:: Problem ::
Extract the full listing verbatim and drop any pictures from your copy.

:: Provided records ::
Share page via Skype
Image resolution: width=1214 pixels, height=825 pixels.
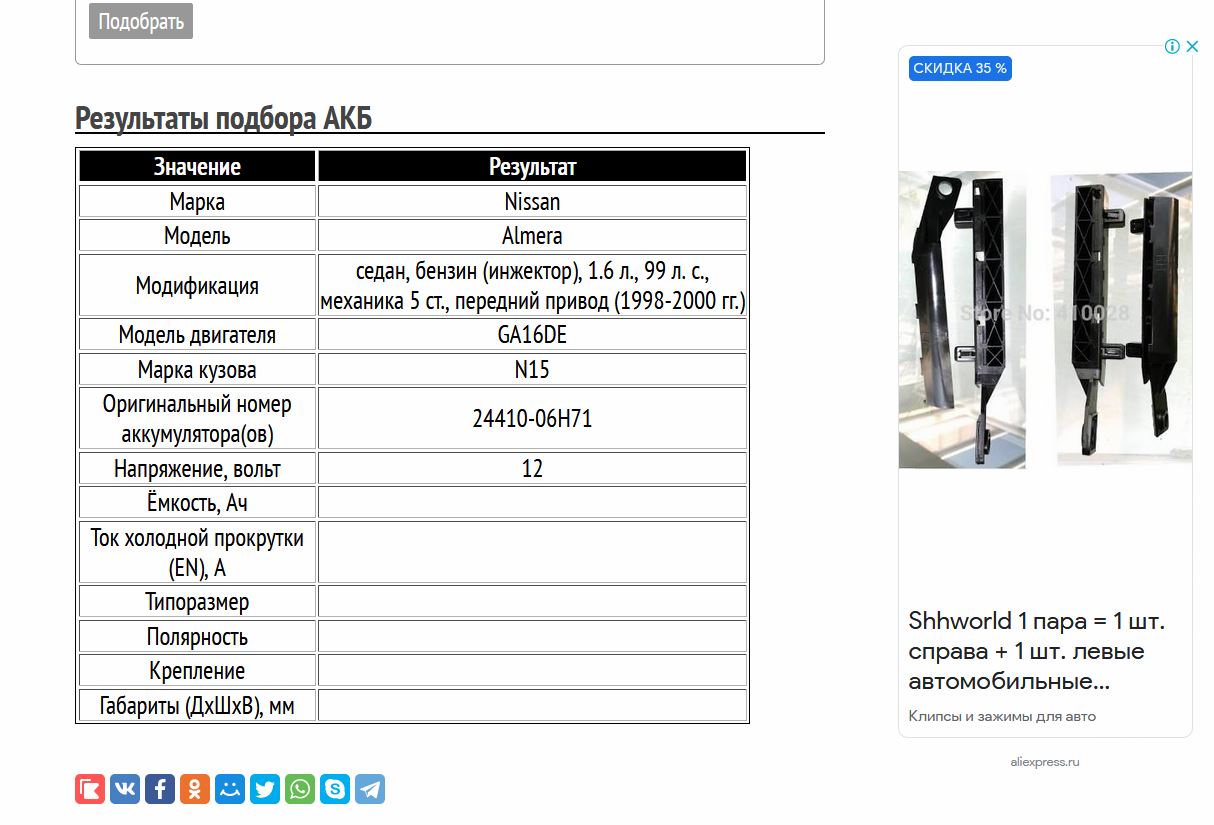(x=335, y=789)
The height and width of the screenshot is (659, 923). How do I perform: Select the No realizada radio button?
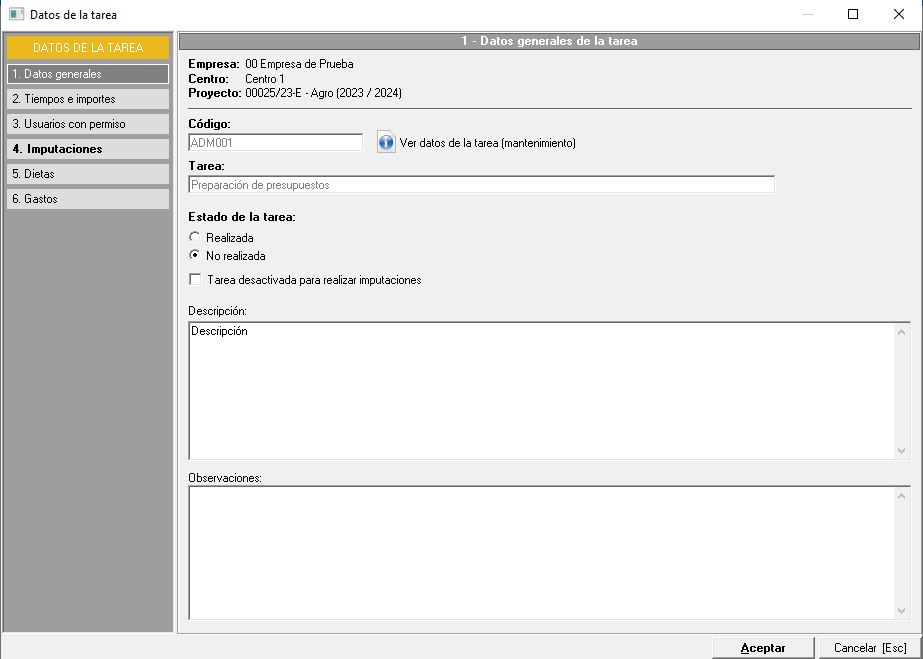[x=195, y=256]
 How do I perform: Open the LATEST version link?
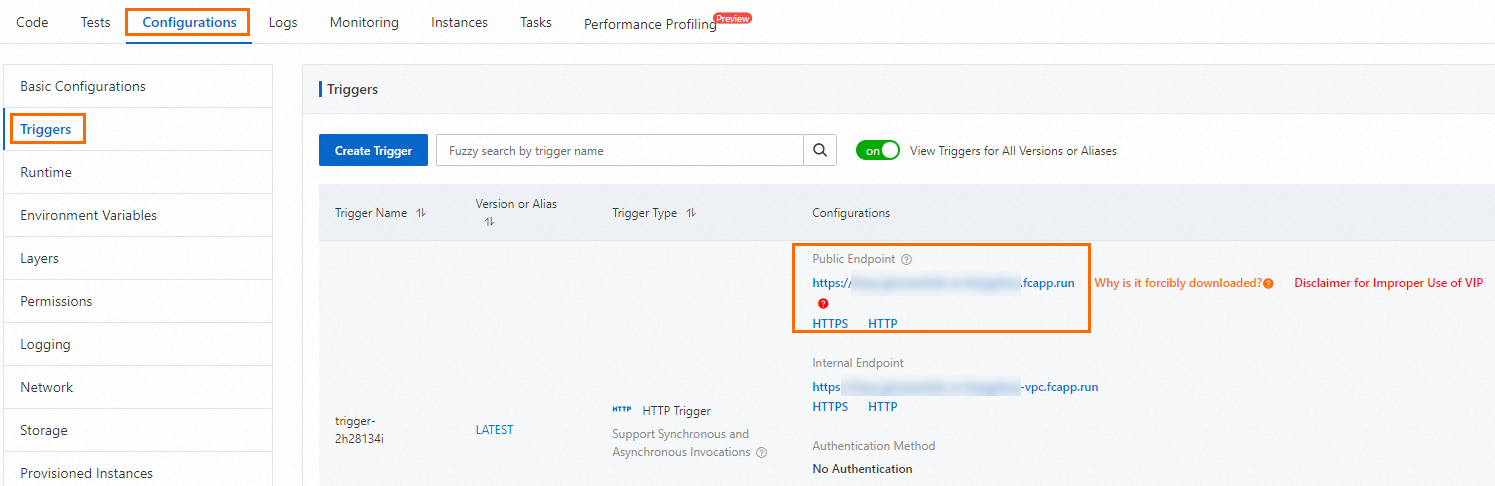point(494,430)
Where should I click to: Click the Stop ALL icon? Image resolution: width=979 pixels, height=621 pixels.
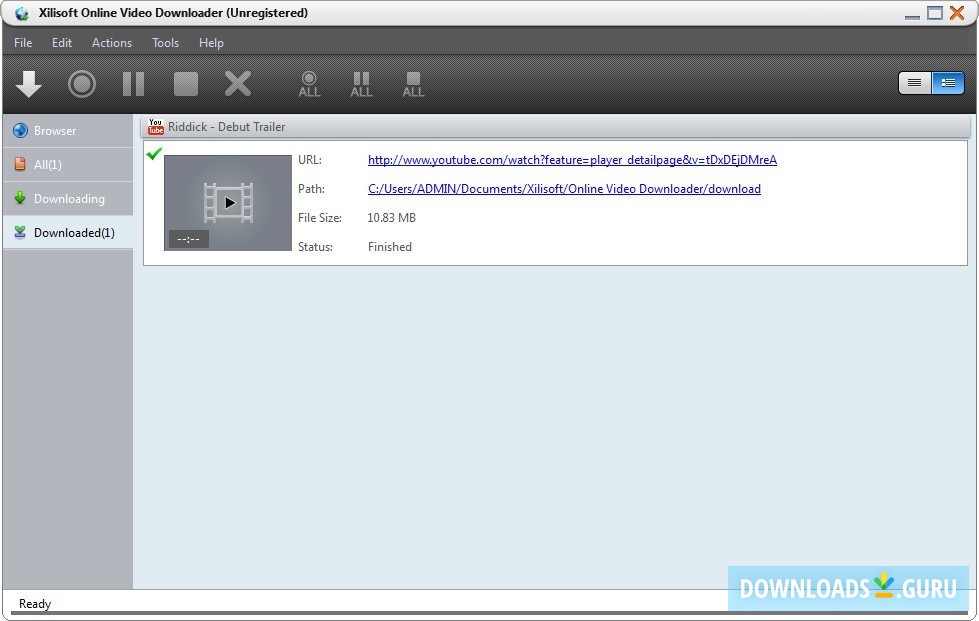point(413,83)

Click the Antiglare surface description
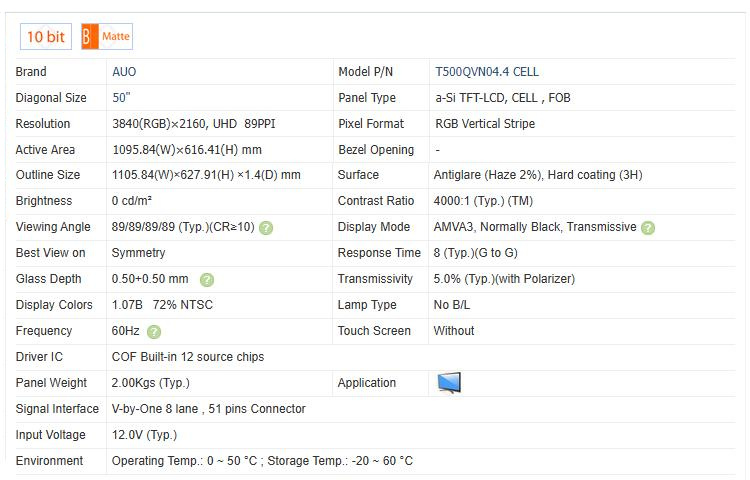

:: Output of the exercise ::
Share page via Skype
Image resolution: width=1214 pixels, height=825 pixels.
(x=335, y=789)
The height and width of the screenshot is (659, 923). How do I perform: Select the No realizada radio button?
[x=195, y=256]
 How do I perform: Open the LATEST version link?
point(494,430)
Where should I click to: Click the Stop ALL icon? Image resolution: width=979 pixels, height=621 pixels.
point(413,83)

Click the Antiglare surface description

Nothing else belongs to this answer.